This is the nearside front suspension of a Reliant Scimitar SE5A as seen from the rear. Note that the shock absorber/road spring assembly can be removed and replaced as a single unit and dismantled further at the bench if necessary. The rest of the suspension assembly bolts together but to suggest that dismantling is therefore simple may be misleading. Rust, especially when it has extended to the threaded sections of bolts and setscrews, can make dismantling very difficult.
When dismantling the suspension examine the steering rack and linkages to check if they are in good order. It is fairly easy especially with a workshop manual . There will almost certainly be problems with stubborn nuts and bolts and the liberal use of penetrating fluid at least a few hours before work starts will certainly help. Also make a note of what shims came from where (there are some on the top wishbones where they attach to the chassis which effect the camber angles so it is important to put them back exactly as removed) and make sure if you have removed both sides together not to mix up any of the parts. I rebuilt one side at a time to avoid this.
An advantage of the Scimitars suspension is that the road springs are loaded against the shock absorbers and each spring and shock absorber can be removed from the car as a single unit. I would only seperate the springs from the shock absorber with extreme caution as people have been seriously injured by escaping springs
When you have dismantled the suspension clean and examine everything and renew any suspect parts.
My Scimitar is fitted with brake pads which are wired so that when the lining is partly worn an electrical circuit is completed between the wire (embedded in the lining) and the brake disc and this activates a warning light on the dashboard. This helps avoid the scoring of the discs. Mine weren't scored but I replaced them as the car juddered under breaking and I found they were slightly warped.
Note the above picture shows how wear has produced an oval hole through the old bottom trunnion on the left.
Note the positions of the Allen headed screws through the outer ends of the upper wishbone the wishbones should be fitted so that the holes for the outer screws are higher than the inner ones.
The top inner wishbone mounting bracket is better left attached to the car. There are shims behind this bracket to determine the camber angle and so unless really necessary I wouldn't disturb the bracket. Each end of the top inner wishbone spindle passes through two half bushes (rubber) which are housed in the top bracket. The spindle should be examined to see whether it has become corroded under the rubber bushes. If it is more than just surface rust it should be replaced. If it is only surface rust the corrosion should be removed as this corrosion would greatly shorten the life of new bushes.
My upper ball joints were found to be in good condition (if worn they would be obviously loose, in which case they should be discarded and new ball joints fitted.
This close-up picture of the trunnion/lower wishbone assembly shows that the cupped washers face away from the wishbones arms. Dont forget to replace the steering lock stop which screws into the housing (arrowed).
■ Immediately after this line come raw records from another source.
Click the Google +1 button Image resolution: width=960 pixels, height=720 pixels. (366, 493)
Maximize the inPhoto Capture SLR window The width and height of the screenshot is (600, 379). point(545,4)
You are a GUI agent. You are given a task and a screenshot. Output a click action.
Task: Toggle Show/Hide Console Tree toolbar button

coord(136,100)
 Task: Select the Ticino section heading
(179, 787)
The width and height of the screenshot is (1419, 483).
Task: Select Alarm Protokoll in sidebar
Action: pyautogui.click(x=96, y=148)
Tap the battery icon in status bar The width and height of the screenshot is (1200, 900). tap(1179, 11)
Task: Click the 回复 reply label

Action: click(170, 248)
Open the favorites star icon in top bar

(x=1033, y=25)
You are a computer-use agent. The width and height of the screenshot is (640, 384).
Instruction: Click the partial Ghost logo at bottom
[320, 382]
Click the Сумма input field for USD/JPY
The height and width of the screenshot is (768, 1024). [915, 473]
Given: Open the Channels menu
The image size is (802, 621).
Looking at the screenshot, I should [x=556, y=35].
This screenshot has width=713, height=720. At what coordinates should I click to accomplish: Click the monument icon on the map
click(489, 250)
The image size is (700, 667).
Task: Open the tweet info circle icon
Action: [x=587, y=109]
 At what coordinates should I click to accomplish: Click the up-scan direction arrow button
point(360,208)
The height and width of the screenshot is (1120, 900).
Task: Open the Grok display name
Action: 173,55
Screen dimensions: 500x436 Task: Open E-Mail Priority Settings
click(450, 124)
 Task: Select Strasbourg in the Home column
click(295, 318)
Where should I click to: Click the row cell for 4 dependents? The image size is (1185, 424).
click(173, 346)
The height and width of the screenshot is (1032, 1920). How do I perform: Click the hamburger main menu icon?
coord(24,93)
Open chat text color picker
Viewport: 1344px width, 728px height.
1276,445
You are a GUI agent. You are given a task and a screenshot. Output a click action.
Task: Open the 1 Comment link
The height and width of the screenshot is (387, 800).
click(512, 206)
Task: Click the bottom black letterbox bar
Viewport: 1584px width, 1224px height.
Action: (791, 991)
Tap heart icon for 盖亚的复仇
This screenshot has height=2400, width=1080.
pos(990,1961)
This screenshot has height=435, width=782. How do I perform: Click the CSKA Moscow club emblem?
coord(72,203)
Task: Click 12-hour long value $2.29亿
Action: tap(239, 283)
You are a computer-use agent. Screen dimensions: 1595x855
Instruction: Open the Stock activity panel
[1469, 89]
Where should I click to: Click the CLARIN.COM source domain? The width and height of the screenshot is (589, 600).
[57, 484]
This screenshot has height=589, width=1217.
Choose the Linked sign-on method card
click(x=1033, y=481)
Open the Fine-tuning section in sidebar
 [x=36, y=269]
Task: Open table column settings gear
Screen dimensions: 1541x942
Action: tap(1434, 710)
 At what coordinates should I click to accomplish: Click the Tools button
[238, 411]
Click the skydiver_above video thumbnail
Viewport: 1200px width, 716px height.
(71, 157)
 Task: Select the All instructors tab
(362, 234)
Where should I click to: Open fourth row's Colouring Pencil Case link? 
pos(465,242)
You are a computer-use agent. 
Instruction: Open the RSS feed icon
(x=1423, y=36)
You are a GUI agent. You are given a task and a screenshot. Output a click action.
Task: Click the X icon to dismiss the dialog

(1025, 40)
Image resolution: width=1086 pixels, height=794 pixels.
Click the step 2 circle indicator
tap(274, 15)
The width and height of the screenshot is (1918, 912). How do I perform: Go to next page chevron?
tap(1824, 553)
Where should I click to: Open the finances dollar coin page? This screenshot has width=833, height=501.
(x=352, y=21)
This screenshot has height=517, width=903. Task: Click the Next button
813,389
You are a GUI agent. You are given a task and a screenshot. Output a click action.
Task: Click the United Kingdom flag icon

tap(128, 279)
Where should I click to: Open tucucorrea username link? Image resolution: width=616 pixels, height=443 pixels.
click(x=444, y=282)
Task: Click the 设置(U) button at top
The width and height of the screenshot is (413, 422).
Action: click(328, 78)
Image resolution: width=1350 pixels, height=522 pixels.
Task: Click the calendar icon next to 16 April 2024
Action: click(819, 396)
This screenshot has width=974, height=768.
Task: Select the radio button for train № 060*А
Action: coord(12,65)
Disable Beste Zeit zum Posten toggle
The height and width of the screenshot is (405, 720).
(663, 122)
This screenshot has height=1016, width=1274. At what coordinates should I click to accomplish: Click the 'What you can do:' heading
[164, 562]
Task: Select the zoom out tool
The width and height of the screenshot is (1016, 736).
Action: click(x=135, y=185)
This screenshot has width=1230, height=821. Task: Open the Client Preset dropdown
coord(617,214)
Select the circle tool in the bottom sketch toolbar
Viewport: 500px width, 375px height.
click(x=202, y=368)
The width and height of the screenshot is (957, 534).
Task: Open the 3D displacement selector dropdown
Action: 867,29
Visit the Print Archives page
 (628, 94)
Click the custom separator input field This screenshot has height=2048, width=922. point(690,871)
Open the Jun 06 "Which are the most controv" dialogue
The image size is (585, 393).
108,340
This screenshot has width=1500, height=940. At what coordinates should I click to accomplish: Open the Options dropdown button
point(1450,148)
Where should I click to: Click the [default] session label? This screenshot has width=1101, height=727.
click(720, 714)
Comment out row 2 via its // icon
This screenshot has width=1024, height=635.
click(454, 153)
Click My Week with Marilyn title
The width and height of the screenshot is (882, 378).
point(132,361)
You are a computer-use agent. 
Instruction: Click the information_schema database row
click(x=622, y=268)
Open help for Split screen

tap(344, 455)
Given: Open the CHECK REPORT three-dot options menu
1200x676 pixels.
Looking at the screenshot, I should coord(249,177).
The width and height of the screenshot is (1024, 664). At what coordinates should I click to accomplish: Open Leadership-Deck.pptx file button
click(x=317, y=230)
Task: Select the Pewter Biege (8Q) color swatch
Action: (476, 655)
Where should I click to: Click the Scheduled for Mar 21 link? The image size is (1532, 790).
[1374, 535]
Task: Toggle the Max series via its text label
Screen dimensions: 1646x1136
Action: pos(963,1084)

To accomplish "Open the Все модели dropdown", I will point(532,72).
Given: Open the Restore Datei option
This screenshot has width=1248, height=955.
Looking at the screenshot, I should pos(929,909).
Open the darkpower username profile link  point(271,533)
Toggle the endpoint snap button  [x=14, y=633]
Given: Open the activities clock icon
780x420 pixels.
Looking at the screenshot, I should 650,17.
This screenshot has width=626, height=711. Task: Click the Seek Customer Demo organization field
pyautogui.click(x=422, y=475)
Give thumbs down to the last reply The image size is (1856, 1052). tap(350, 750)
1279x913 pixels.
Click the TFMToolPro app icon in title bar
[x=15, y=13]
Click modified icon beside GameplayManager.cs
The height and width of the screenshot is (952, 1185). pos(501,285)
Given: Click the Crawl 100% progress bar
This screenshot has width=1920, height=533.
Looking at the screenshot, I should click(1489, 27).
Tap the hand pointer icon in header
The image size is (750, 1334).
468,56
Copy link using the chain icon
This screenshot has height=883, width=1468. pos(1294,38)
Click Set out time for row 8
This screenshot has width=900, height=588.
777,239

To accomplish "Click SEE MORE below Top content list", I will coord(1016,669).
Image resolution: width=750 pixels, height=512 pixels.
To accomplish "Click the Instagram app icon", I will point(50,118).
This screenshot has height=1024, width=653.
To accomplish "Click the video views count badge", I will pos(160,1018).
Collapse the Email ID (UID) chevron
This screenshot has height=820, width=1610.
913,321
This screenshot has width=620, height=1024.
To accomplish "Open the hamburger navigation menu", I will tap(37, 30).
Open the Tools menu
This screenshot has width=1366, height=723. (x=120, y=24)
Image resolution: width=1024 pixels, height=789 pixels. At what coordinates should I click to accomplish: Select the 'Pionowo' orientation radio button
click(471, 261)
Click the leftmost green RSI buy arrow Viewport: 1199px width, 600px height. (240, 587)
Although there may be a little movement between the vertical link and the trunnion when they are off the car but screwed together, when fully assembled on the car and greased, this movement will disappear. The outer lower wishbone spindle nuts can be tightened up when assembled to 50-65 lbs/ ft, the inner wishbone mountings (top and bottom) should be tightened up by hand until they are obviously as tight as they can be (they cannot be over tightened) but it is important that the inner wishbone mountings (and preferably the outer ones too) are not finally tightened until the car, complete with engine, has been put back on its wheels so that the suspension can find its natural level.
Tip: The best way to check all is well is to (with the the top balljoint undone) swivel the vertical link in and out. The trunnion bolt should turn as one with the link. If the bolt stays still while the link turns it's wrong, first try tightening the bolt/nut more (it should be very tight). If no joy cut two very thin (.025") shims from the end of an old sleeve and put one one the bolt beside each of the new sleeves. You're trying to increase the length of the washer/sleeve/washer combination so that they take the compression of the bolt without locking up in the wishbone eye.
The bushes on the old shock absorbers had become badly distorted...
... and were allowing the lower part of the old shock absorbers to bear against the brackets on the lower wishbone assembly.
The installation of wheel bearings requires some care. In order to ensure that wheel bearings seat correctly the stub axle nut should be tightened up gradually, but with the road wheel fitted and spinning, to 35 lbs/ft. It is essential to spin the wheel whilst tightening this nut, failure to do so can result in damage to the bearings. Having reached this torque figure, undo the nut two flats' and feel for vertical rocking movement at the road wheel (one hand at the top of the wheel, the other at the bottom) which should be present but very slight. Tighten the nut to reduce the vertical movement as much as possible without actually eliminating it altogether and the job is done.
Do not over grease the wheel bearings. It is not necessary to pack in as much grease as can be made to go in, including filling the small hubcaps, indeed it is wrong to do so as excess grease will soon find its way out, probably fouling the brake discs, and certainly forcing the seal.